À Vernon, dans l’Eure, plusieurs signalements de mérule ont conduit la municipalité à renforcer sa vigilance. Une décision vient d’être prise pour encadrer le risque lié à ce champignon qui fragilise le bois des bâtiments.
Les constats concernent plusieurs immeubles de la commune et reposent sur des diagnostics réalisés ces derniers mois. Leur localisation et les suites administratives annoncées expliquent pourquoi la ville a choisi d’intervenir sans attendre.
Quatre immeubles concernés par des signalements de mérule à Vernon
À Vernon, la présence de mérule a été signalée dans quatre immeubles. Deux sont situés rue Saint-Louis, un autre rue Carnot et le dernier avenue Montgomery.
Les déclarations ont été transmises à la commune par la Direction départementale des territoires et de la mer (DDTM). D’après la municipalité, les constats reposent sur des signalements techniques et des diagnostics d’infestation réalisés par des professionnels compétents.
Le champignon identifié est la mérule, une espèce lignivore qui se développe dans le bois et touche principalement les bâtiments anciens. Sa capacité à dégrader les éléments en bois lui vaut le surnom de « cancer du bois ».
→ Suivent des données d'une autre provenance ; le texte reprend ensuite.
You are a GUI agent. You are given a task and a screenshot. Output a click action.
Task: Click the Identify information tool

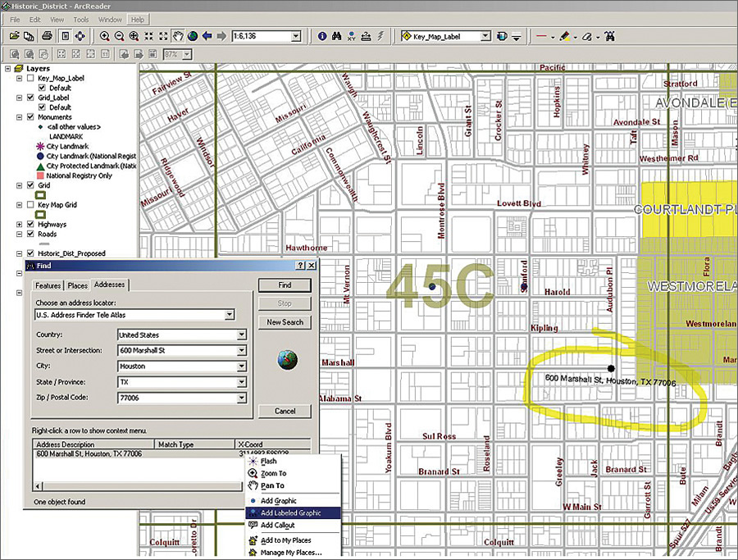pos(321,36)
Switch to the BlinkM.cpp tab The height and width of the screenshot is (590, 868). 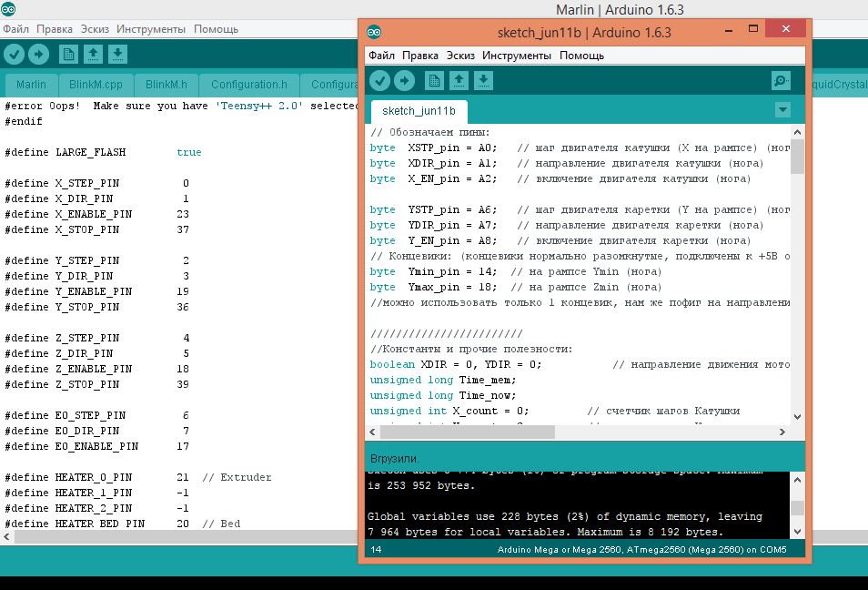pos(96,85)
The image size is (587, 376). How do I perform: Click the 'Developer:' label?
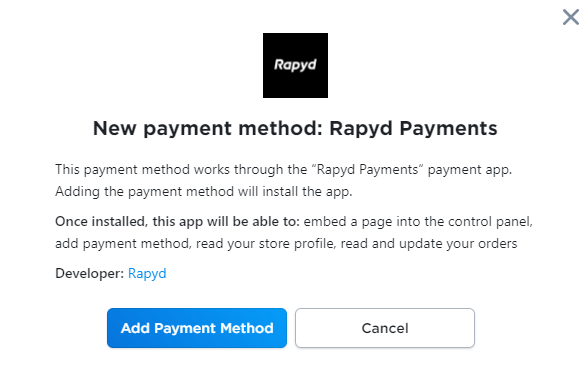pos(89,273)
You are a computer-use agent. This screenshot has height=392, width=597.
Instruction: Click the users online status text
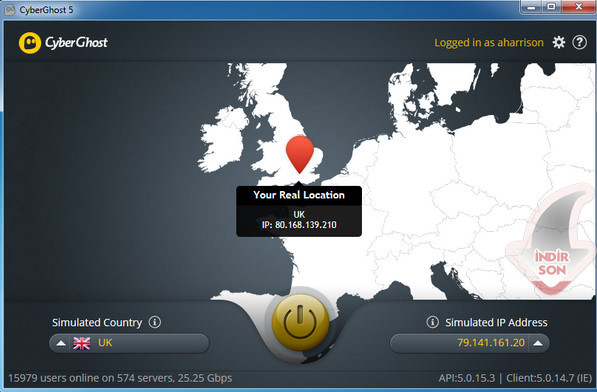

Pour l’heure, les signalements restent limités à ces quatre immeubles. La situation ne traduit donc pas une présence généralisée du champignon dans la commune.
La ville délimite un périmètre face au risque de propagation
Face à ces différents constats, le conseil municipal de Vernon a adopté, le vendredi 26 juin 2026, une délibération portant sur la délimitation d’un périmètre de risque de présence de mérule.
Cette mesure de précaution doit permettre à la commune de ne pas considérer chaque immeuble de manière isolée. La mérule peut en effet progresser entre des constructions mitoyennes, notamment à travers les murs et les charpentes contigus.
La municipalité explique vouloir prévenir les risques pouvant concerner le bâti et la salubrité des logements. Elle indique également suivre attentivement les signalements relatifs à la présence du champignon sur son territoire.
Dans sa présentation de la situation, la commune évoque par ailleurs des épisodes pluvieux devenus plus fréquents et plus intenses ces dernières années. Ceux-ci semblent, selon elle, favoriser le développement des spores de mérule. Aucun lien direct n’est toutefois établi entre ces épisodes et chacun des quatre signalements recensés.
La création du périmètre ne signifie donc pas que l’ensemble des bâtiments situés à proximité sont infestés. Elle permet avant tout de prendre en compte un risque éventuel de propagation entre immeubles voisins.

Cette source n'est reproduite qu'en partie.